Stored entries
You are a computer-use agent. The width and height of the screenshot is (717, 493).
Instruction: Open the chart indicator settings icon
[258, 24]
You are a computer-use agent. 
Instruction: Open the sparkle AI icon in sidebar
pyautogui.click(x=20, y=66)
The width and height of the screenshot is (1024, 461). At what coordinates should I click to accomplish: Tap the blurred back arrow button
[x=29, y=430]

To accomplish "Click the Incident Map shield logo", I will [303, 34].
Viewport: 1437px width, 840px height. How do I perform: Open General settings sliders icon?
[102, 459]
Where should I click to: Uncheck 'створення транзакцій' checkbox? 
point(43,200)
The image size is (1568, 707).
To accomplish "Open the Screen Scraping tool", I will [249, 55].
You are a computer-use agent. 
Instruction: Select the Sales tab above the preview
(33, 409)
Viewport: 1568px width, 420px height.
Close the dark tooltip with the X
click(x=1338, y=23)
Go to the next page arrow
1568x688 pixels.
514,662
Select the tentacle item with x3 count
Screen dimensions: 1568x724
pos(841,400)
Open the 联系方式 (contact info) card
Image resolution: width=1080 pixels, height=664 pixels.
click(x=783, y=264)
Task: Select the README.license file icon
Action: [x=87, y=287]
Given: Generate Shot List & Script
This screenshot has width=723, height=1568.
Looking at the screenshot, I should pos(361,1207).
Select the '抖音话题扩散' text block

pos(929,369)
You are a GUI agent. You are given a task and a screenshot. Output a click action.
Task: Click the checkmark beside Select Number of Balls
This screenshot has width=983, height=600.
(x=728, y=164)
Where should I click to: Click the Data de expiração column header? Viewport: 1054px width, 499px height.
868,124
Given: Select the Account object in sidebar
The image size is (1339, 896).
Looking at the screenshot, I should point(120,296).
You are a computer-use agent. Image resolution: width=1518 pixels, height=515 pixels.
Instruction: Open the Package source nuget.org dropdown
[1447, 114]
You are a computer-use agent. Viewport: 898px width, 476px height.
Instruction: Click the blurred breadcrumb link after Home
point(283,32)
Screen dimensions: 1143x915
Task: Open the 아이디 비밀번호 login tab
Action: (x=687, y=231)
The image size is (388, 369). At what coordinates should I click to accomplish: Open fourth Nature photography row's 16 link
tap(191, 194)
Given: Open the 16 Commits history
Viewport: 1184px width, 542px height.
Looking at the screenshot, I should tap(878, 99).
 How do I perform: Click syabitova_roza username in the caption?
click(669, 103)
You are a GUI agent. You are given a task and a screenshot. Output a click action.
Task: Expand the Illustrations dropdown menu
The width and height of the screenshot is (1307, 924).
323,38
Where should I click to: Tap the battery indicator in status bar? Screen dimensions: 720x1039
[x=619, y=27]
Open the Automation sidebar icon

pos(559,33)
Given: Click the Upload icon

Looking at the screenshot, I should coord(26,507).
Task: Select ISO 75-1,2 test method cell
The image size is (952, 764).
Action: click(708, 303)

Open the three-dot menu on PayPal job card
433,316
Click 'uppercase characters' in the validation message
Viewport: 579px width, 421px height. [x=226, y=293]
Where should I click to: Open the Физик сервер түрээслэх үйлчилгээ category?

▶ **REQUIREMENTS**: Copy out the stored entries word for word, starting from the first line and continuing through the line that contains "(x=728, y=164)".

▶ **REPLY**:
You are a computer-use agent. The width and height of the screenshot is (717, 493).
Instruction: Open the chart indicator settings icon
[258, 24]
You are a computer-use agent. 
Instruction: Open the sparkle AI icon in sidebar
pyautogui.click(x=20, y=66)
The width and height of the screenshot is (1024, 461). At what coordinates should I click to accomplish: Tap the blurred back arrow button
[x=29, y=430]

To accomplish "Click the Incident Map shield logo", I will [303, 34].
Viewport: 1437px width, 840px height. How do I perform: Open General settings sliders icon?
[102, 459]
Where should I click to: Uncheck 'створення транзакцій' checkbox? 
point(43,200)
The image size is (1568, 707).
To accomplish "Open the Screen Scraping tool", I will [249, 55].
You are a computer-use agent. 
Instruction: Select the Sales tab above the preview
(33, 409)
Viewport: 1568px width, 420px height.
Close the dark tooltip with the X
click(x=1338, y=23)
Go to the next page arrow
1568x688 pixels.
514,662
Select the tentacle item with x3 count
Screen dimensions: 1568x724
pos(841,400)
Open the 联系方式 (contact info) card
Image resolution: width=1080 pixels, height=664 pixels.
click(x=783, y=264)
Task: Select the README.license file icon
Action: [x=87, y=287]
Given: Generate Shot List & Script
This screenshot has width=723, height=1568.
Looking at the screenshot, I should pos(361,1207).
Select the '抖音话题扩散' text block

pos(929,369)
You are a GUI agent. You are given a task and a screenshot. Output a click action.
Task: Click the checkmark beside Select Number of Balls
This screenshot has width=983, height=600.
(x=728, y=164)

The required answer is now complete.